The Potential for Using Excise Taxes to Reduce Smoking
NBER Working Paper No. 764 (Also Reprint No. r0347)
We examine the potential for reducing cigarette smoking through increases in cigarette excise taxes by estimating the price elasticity of demand for cigarettes. Using information on individual smoking behavior for a sample of adults in the 1976 Health Interview Survey, we estimate the adult price elasticity of demand for cigarettes to be -.45. Moreover, we find that price has its greatest effect on the smoking behavior of young males and that it operates primarily on the decision to begin smoking regularly rather than via adjustments in the quantity of cigarettes smoked by smokers.
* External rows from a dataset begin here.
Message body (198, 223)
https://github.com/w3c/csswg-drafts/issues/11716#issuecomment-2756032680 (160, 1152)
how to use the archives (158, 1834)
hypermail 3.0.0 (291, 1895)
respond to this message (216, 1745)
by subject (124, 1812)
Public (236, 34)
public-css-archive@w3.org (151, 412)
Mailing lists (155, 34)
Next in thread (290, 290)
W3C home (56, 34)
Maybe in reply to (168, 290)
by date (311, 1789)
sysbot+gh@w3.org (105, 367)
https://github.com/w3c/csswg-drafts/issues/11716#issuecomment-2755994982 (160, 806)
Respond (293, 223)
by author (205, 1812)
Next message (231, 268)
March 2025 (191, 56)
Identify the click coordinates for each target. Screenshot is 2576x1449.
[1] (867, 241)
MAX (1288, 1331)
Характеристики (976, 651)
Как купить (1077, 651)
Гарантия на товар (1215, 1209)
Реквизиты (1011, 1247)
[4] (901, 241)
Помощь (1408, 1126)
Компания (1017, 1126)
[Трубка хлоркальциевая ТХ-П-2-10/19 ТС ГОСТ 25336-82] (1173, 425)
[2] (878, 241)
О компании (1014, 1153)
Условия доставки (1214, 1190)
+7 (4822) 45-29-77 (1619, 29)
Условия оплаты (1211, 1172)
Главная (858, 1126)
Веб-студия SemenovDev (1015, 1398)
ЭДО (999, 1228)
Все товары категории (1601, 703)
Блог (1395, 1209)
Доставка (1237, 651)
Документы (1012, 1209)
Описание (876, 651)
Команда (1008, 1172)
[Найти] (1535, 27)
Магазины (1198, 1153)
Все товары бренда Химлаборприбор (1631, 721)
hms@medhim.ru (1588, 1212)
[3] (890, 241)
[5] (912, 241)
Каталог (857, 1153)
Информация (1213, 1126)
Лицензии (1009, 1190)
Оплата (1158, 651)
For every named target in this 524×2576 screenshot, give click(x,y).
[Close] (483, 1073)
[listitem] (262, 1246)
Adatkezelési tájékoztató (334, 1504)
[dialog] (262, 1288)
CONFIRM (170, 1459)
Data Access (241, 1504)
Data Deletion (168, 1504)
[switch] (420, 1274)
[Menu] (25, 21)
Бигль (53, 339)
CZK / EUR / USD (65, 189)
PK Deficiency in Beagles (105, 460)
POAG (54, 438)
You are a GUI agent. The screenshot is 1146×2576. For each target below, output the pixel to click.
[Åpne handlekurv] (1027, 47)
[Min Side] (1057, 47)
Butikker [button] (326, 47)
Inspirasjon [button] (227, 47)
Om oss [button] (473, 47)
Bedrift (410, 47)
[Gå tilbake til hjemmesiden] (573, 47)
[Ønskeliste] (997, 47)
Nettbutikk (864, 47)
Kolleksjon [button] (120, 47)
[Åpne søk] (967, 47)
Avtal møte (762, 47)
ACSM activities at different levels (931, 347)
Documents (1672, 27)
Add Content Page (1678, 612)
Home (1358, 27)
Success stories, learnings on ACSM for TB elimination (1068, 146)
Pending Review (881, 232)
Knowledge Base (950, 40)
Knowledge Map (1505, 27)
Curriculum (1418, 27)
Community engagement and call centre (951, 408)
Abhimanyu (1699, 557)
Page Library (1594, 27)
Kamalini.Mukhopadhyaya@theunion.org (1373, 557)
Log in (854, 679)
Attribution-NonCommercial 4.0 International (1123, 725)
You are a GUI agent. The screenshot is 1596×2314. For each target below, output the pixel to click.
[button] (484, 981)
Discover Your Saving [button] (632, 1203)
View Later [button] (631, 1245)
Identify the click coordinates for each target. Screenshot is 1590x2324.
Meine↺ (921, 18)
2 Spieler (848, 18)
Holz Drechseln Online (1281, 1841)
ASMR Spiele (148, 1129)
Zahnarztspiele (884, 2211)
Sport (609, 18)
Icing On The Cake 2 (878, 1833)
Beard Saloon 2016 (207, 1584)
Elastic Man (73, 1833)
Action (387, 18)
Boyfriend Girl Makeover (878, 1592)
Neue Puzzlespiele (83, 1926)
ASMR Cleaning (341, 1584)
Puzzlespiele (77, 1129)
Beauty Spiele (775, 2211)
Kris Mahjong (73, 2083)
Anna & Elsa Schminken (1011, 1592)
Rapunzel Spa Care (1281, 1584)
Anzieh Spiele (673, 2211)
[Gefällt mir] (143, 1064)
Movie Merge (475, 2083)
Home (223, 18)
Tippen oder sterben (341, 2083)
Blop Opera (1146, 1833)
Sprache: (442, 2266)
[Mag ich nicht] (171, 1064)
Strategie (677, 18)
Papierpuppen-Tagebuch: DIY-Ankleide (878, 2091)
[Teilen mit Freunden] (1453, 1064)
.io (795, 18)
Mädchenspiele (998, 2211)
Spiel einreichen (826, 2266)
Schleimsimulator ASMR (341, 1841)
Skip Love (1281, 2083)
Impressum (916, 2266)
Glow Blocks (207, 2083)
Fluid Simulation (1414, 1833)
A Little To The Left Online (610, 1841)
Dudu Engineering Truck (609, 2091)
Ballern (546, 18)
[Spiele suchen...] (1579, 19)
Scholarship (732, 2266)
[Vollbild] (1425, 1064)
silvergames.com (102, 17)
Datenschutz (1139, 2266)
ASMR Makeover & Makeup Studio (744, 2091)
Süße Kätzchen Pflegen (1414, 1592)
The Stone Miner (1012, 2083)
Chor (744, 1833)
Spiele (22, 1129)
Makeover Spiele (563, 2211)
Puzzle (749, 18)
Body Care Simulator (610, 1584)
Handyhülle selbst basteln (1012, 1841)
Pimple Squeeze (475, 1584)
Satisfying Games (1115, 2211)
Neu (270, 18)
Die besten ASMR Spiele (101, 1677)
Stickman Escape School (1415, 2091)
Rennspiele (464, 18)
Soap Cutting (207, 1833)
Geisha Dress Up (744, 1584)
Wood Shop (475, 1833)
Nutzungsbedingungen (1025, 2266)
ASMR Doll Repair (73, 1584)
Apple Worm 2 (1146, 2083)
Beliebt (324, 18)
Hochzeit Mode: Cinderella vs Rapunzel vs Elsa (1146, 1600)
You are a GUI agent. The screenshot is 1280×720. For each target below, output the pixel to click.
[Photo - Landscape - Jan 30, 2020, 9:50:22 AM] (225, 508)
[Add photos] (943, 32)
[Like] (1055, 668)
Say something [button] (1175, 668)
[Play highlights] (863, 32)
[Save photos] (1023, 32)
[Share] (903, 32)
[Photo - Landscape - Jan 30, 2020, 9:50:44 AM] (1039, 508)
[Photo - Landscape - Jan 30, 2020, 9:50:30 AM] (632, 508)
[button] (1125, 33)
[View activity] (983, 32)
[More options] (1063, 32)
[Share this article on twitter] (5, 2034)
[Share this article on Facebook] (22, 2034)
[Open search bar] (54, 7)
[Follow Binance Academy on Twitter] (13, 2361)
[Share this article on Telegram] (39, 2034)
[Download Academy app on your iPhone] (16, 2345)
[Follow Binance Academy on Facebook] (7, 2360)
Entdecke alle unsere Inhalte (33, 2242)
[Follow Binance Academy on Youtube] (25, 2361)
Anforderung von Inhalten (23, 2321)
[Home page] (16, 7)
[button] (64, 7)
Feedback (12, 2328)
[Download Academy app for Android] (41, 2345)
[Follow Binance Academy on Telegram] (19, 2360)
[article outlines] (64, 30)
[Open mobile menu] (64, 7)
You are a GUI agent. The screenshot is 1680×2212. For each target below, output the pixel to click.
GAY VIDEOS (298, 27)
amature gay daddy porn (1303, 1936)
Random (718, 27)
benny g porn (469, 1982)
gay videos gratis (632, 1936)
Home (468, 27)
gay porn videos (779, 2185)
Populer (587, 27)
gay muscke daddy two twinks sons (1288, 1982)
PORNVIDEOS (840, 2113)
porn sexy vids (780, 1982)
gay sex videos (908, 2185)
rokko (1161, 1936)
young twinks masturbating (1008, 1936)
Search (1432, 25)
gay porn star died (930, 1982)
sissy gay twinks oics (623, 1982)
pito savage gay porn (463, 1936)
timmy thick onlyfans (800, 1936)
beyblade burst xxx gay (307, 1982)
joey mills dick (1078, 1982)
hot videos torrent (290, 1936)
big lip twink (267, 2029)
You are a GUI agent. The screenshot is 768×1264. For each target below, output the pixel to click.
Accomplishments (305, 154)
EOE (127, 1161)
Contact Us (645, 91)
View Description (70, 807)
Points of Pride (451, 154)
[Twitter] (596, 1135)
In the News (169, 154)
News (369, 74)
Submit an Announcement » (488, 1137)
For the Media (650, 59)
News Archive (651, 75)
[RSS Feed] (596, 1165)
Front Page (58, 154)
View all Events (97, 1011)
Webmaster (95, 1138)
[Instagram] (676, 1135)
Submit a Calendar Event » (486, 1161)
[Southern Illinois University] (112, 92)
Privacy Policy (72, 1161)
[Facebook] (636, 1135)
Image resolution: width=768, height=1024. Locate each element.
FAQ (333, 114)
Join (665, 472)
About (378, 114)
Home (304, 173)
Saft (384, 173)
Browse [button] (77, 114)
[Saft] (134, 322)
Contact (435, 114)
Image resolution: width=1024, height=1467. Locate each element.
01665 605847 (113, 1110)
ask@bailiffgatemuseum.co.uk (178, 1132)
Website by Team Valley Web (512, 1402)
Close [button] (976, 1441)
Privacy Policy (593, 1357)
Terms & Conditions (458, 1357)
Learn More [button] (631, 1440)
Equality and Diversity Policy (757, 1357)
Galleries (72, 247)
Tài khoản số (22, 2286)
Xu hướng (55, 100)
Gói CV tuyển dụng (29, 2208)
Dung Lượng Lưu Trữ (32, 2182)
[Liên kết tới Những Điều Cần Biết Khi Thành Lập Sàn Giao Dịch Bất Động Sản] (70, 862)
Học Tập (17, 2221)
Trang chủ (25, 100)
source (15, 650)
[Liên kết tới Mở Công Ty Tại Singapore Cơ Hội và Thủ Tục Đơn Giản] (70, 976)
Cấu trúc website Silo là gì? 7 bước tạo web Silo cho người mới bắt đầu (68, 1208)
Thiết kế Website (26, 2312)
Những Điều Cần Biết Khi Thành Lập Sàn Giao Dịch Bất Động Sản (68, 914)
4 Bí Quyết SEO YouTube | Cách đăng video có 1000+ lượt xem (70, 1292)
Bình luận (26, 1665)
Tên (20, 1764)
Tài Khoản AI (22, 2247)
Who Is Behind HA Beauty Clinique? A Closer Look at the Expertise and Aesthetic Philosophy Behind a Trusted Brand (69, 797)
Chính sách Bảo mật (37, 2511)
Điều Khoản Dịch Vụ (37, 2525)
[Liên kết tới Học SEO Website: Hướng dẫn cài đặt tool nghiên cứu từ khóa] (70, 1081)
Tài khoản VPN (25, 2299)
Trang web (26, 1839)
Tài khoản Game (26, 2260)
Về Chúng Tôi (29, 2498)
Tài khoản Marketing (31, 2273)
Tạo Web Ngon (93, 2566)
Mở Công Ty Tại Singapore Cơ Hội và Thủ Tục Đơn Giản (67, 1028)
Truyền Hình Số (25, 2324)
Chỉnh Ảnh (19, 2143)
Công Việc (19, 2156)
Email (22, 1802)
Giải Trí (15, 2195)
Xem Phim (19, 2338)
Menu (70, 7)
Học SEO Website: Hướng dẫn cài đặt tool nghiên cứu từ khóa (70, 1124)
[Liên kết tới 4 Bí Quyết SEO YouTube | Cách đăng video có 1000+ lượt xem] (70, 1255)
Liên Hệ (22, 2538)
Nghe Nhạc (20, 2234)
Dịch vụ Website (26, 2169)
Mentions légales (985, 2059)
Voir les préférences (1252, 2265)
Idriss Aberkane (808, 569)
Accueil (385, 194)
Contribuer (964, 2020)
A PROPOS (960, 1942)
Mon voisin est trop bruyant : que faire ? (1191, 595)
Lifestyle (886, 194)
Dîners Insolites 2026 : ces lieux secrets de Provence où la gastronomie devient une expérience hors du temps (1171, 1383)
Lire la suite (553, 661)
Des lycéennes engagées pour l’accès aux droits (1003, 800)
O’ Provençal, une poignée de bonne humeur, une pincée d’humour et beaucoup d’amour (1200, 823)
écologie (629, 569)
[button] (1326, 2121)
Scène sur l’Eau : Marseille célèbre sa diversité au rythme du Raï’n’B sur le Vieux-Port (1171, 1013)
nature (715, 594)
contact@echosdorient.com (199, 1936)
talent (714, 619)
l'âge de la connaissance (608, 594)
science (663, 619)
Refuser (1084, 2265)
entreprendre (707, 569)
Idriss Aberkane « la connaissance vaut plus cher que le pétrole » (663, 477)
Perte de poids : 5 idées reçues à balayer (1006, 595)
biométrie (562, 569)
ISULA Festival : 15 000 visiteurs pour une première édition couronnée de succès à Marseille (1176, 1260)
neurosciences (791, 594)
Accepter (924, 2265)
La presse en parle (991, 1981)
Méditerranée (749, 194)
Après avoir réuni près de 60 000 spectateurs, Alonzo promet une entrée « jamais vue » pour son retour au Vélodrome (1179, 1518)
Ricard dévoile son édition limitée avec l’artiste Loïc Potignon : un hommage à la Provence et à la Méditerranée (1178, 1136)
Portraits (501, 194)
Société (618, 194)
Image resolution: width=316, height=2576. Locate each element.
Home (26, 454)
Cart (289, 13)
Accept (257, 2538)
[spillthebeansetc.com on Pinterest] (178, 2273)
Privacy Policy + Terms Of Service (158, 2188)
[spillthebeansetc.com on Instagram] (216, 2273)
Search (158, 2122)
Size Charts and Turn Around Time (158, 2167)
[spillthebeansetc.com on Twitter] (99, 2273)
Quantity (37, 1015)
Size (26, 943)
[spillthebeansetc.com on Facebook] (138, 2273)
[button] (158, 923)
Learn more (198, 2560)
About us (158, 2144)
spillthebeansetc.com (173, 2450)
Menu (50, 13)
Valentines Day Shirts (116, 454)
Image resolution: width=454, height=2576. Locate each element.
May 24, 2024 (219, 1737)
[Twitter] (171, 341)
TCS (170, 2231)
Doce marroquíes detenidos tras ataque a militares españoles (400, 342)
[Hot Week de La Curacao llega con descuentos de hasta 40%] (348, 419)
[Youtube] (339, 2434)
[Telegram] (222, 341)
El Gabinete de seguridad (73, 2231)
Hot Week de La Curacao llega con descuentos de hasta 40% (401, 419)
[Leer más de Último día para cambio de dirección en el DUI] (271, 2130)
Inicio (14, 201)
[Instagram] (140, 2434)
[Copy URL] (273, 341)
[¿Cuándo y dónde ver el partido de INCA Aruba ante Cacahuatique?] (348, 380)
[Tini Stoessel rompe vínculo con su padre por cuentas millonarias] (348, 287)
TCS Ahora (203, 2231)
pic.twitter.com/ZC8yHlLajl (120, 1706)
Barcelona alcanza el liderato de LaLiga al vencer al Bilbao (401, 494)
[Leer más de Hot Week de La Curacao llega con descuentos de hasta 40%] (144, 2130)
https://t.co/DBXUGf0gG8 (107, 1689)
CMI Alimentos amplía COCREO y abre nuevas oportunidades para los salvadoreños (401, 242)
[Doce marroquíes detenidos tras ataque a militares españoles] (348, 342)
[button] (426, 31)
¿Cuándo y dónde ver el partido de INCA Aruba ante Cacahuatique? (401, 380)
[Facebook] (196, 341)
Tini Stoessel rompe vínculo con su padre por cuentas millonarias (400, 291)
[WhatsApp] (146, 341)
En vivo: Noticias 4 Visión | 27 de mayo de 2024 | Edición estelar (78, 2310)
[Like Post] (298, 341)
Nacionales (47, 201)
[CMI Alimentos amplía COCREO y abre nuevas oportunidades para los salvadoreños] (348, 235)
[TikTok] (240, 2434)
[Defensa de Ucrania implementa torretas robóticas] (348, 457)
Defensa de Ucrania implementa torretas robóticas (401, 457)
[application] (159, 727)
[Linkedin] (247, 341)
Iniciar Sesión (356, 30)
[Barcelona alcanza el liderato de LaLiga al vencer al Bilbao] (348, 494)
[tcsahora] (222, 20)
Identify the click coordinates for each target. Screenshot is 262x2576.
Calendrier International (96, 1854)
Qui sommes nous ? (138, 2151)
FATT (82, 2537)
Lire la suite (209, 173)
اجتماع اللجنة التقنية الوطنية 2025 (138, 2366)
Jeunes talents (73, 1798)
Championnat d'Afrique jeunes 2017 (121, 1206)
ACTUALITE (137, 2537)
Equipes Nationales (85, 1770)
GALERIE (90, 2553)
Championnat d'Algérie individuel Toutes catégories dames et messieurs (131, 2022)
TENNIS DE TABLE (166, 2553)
It follows that, if future reductions in cigarette smoking are desired, Federal excise tax policy can be a potent tool to accomplish this goal, but only in the long run. An excise tax increase, if maintained in real terms, would discourage smoking participation by successive cohorts of young adults and those reduced smoking levels would be reflected in aggregate smoking as these cohorts mature. In the short run however, the impact of an excise tax increase on aggregate cigarette consumption would be relatively small.
Published: Lewit, Eugene M. and Douglas Coate. "The Potential for Using Excise Taxes to Reduce Smoking." Journal of Health Economics, Vol. 1, No. 2 (1982) pp. 12 1-145.